Goal of the exercise »
Across the records below, how many lines include the string "agent"? State the number and nothing more.

────────────────────────────────────────

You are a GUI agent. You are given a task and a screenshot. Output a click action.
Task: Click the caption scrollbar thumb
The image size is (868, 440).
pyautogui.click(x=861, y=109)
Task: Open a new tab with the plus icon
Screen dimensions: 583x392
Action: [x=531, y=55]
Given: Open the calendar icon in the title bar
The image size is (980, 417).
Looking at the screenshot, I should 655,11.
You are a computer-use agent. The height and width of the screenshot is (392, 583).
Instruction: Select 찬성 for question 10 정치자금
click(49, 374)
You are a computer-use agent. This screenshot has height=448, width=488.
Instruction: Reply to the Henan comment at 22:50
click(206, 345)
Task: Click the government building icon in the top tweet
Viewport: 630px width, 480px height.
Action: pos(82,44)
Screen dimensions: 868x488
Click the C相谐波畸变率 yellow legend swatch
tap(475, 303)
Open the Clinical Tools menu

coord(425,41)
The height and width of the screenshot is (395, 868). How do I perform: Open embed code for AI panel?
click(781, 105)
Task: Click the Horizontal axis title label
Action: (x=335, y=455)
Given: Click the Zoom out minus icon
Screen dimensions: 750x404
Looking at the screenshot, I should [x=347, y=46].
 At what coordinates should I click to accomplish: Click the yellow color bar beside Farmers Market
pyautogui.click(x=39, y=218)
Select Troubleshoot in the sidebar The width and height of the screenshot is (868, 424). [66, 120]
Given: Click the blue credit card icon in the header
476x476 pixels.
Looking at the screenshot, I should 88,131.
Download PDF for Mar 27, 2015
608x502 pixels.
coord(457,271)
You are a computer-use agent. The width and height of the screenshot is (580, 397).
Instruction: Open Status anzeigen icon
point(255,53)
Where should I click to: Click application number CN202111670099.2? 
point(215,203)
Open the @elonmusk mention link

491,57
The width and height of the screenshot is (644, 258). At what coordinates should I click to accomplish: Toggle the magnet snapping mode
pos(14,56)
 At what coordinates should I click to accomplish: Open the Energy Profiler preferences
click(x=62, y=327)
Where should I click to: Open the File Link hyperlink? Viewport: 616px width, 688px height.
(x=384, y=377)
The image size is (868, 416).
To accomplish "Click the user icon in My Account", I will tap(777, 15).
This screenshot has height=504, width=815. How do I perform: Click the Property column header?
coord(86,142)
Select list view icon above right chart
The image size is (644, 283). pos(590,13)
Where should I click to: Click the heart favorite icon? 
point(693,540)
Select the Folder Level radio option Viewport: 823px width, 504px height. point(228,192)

────────────────────────────────────────

Task result »
4